- The Washington Times - Thursday, February 4, 2010


Toyota rebuts LaHood’s warning

TORRANCE | Toyota said recalled vehicles that have not experienced problems with their accelerator pedals are safe to drive.

The automaker made the comments after Transportation Secretary Ray LaHood said that Toyota owners should stop driving recalled Toyota cars and trucks. Mr. LaHood later told reporters that he misspoke and said drivers of recalled vehicles should take them to dealerships to have them repaired.

Toyota, which has recalled 2.3 million vehicles in the U.S. because of the potential for sticky accelerators, said the problem is rare. The automaker is shipping a fix to dealerships across the country this week.


No charges planned in Amtrak incident

DENVER | Prosecutors said they won’t pursue charges against an ex-convict accused of making a threat against an Amtrak train because further investigation revealed that the man displayed no bizarre behavior or made a threat.

Ojore Nuru Lutalo, 64, of Elizabeth, N.J., was arrested Jan. 26 on suspicion of felony endangering public transportation.

Otero County District Attorney Rod Fouracre said Wednesday that the Amtrak steward who reported the threats to police later said she hadn’t heard any threatening statements herself but reported concerns voiced by other passengers. The passengers on the train later told police that they never heard any specific threats to the train.


Mom hides triplets, dies giving birth

SHELTON | A Connecticut woman hid from her husband and other family members that she was carrying triplets, then bled to death while delivering the full-term but stillborn babies in her home, officials said Wednesday.

Shelton police Detective Ben Trabka said he thinks Victoria Hope, 26, denied being pregnant and instead gave medical reasons “why she had put on weight.”

Mrs. Hope did not disclose her pregnancy to anyone with whom police spoke, including the father of her children, Detective Trabka said. The father suspected that Mrs. Hope was pregnant but she denied it, and police do not know why she hid her condition.


Panda fans bid farewell to Tai Shan

Panda fans flocked to the National Zoo on Wednesday to see the popular panda Tai Shan before he leaves for China.

Wednesday was the 4-year-old animal’s last day on view at the zoo. Tai Shan will be sent to China on Thursday to become part of a breeding program.

Tai Shan was born at the zoo in 2005 and was granted a two-year extension in 2007. Under the Smithsonian’s panda loan agreement, any cub born at the zoo must be returned to China for breeding.

Panda mother Mei Xiang and father Tian Tian are on a 10-year, $10 million loan until December.

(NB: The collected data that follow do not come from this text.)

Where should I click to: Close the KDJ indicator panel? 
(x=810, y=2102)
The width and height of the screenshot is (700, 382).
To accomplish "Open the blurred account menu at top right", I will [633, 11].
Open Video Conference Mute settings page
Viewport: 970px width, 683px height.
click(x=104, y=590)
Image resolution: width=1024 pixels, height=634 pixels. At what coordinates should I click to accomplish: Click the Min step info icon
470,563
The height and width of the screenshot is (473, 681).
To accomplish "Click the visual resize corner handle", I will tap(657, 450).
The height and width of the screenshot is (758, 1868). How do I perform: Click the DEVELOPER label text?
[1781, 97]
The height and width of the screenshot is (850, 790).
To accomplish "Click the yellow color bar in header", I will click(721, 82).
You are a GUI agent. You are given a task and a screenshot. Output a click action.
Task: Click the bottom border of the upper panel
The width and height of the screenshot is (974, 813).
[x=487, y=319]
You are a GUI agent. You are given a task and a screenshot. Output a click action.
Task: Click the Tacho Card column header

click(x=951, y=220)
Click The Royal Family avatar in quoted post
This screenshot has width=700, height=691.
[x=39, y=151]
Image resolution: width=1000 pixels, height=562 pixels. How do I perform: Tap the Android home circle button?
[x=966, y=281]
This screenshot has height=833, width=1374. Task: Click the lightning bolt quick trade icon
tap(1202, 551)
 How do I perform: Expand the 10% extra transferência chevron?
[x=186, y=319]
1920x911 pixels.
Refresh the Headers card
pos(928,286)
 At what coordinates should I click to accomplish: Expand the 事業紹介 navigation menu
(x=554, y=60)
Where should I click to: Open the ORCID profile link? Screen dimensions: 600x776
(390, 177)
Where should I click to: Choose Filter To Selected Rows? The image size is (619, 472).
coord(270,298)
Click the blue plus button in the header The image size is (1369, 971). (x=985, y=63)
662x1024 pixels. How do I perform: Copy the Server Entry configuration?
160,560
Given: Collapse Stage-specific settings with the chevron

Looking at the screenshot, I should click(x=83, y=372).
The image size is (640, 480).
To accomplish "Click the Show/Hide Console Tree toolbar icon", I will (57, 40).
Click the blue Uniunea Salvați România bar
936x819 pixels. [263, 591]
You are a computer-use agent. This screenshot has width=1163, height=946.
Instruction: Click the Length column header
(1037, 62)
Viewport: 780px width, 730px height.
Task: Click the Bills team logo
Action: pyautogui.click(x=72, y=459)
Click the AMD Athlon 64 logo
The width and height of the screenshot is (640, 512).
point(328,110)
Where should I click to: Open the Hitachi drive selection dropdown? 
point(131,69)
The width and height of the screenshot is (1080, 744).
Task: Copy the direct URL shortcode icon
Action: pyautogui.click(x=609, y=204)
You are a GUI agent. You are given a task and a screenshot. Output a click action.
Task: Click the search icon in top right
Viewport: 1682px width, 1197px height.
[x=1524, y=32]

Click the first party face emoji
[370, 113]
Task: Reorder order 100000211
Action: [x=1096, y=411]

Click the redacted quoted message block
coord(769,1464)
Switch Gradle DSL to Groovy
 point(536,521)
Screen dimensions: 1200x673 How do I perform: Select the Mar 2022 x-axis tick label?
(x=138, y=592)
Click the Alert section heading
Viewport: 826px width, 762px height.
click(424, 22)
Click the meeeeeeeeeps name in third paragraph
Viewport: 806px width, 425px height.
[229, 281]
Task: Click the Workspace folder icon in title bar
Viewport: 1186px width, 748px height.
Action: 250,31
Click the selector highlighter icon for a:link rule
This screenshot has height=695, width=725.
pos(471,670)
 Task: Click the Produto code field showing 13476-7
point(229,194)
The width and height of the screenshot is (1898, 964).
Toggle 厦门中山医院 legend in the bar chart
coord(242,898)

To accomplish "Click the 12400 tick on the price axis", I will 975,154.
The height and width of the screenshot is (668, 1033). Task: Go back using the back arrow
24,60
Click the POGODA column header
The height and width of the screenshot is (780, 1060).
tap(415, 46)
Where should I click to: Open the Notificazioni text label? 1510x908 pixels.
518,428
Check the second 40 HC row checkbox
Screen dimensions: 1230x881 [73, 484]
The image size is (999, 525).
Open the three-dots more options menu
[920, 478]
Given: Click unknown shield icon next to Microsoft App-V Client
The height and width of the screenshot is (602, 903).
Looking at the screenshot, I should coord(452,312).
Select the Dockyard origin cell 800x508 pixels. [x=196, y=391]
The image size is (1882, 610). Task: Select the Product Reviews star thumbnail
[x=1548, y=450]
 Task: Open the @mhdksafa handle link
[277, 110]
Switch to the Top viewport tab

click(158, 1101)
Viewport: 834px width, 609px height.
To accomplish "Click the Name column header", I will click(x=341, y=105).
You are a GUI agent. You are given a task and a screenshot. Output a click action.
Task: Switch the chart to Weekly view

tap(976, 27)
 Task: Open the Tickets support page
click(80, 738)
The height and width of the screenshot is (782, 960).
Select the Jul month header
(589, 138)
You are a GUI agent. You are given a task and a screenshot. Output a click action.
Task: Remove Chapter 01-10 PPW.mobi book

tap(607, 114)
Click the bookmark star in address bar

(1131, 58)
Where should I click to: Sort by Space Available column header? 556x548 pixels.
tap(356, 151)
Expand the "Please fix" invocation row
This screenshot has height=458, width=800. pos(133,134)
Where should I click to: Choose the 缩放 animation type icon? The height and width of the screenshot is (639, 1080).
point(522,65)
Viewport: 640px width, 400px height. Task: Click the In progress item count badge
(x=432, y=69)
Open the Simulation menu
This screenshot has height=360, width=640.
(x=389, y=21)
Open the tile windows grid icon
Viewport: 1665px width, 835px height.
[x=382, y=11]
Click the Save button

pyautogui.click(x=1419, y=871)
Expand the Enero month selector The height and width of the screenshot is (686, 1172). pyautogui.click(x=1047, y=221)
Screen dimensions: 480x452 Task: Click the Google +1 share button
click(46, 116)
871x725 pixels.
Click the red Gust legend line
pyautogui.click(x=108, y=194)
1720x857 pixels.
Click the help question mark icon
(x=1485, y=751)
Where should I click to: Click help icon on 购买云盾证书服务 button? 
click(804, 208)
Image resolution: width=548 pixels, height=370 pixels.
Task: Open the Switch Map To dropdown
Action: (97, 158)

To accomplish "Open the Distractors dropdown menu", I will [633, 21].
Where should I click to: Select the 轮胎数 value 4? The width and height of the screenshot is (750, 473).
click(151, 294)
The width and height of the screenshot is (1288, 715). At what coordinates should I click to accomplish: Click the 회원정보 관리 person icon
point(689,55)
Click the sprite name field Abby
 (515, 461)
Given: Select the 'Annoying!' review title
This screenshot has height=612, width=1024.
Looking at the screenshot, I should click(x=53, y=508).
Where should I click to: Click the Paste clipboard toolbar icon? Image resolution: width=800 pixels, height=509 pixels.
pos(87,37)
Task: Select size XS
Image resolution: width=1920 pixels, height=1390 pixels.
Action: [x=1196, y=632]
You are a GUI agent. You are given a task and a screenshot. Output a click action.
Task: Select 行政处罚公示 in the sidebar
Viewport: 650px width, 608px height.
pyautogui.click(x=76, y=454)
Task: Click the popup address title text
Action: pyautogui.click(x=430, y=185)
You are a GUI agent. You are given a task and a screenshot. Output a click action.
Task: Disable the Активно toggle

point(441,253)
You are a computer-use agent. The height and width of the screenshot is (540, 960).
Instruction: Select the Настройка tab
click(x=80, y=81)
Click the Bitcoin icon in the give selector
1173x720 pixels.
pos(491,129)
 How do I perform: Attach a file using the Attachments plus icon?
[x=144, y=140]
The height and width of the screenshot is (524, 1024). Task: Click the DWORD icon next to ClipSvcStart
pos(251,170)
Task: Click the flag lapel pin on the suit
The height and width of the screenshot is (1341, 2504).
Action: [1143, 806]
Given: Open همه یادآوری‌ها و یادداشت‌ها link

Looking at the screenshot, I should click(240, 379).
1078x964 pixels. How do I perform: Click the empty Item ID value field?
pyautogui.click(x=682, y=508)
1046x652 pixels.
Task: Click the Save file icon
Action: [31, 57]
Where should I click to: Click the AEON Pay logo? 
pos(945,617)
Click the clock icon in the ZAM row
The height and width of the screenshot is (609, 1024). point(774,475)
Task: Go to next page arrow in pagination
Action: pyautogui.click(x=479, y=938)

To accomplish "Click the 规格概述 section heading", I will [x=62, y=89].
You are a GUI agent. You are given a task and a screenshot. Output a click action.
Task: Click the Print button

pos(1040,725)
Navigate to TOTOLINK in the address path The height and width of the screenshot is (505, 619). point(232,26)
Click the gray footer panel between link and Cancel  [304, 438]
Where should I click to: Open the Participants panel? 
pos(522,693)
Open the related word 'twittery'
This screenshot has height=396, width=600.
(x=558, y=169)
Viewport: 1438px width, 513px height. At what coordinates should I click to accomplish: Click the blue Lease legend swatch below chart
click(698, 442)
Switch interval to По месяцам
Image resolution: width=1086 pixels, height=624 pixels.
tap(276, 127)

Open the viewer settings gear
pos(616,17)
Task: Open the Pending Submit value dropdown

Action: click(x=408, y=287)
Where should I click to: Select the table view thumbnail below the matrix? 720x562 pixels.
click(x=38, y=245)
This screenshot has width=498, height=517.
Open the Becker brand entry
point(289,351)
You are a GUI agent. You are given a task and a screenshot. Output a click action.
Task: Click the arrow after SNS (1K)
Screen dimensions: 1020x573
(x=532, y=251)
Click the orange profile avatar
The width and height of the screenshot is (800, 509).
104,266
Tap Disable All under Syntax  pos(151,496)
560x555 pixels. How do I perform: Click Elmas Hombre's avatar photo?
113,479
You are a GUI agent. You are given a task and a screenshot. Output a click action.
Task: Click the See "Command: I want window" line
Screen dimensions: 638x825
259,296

Tai Shan will fly to China, along with 3-year-old female panda Mei Lan from Zoo Atlanta. They will have their own FedEx jet for the trip.


Ex-attorney accused of printing fake checks

NEW ORLEANS | A former public defender printed $1 million in bogus payroll checks so he could gamble at casinos from Florida to California, sometimes using Web site logos to make the checks appear legitimate, authorities said.

Lt. Ed Baswell, a spokesman for the Bossier Parish sheriff in Louisiana, said Charles Bradford, 47, was in jail Wednesday on $90,500 bond. Authorities said he printed the checks and recruited others to cash them.

Lt. Baswell said Mr. Bradford is wanted in Arkansas, California, Florida, Kansas and Ohio, and may have run the purported scheme in other states. Mr. Bradford has a lengthy arrest record and was released from prison in 2006, though the charges on which he was convicted was not immediately known.


2 dead, 8 hurt in casino crash

LAS VEGAS | A speeding vehicle crashed through the entrance of a hotel in the southern Nevada resort town of Laughlin on Wednesday, killing two patrons and injuring at least eight others before it became wedged at a bank of slot machines, authorities said.

Investigators think the 75-year-old male driver suffered a medical episode before the 9:30 a.m. crash at the Edgewater Hotel & Casino, police said.

The vehicle “drove right through the glass doors at the front entrance, knocked over a bunch of slots like toys, and came to rest in the gaming area,” said Bullhead City Fire Division Chief Bill Kinsey, incident commander for a mutual aid response from the Arizona city across the Colorado River. He estimated that the vehicle came to a rest about 35 feet inside the casino.


University fundraising falls 12 percent

SEATTLE | Colleges and universities have suffered the steepest drop in charitable contributions in at least 30 years, a report says.

The report by the Council for Aid to Education says giving dropped an average of almost 12 percent nationwide in 2009. Individual giving dropped in both dollars and the number of people giving.

The report says the biggest drops were in gifts for endowments and new buildings.

Stanford University raised the most money in 2009, taking in more than $640 million. But that’s still a drop in income of $175 million for the school.

Harvard came in second, but it suffered a $50 million drop.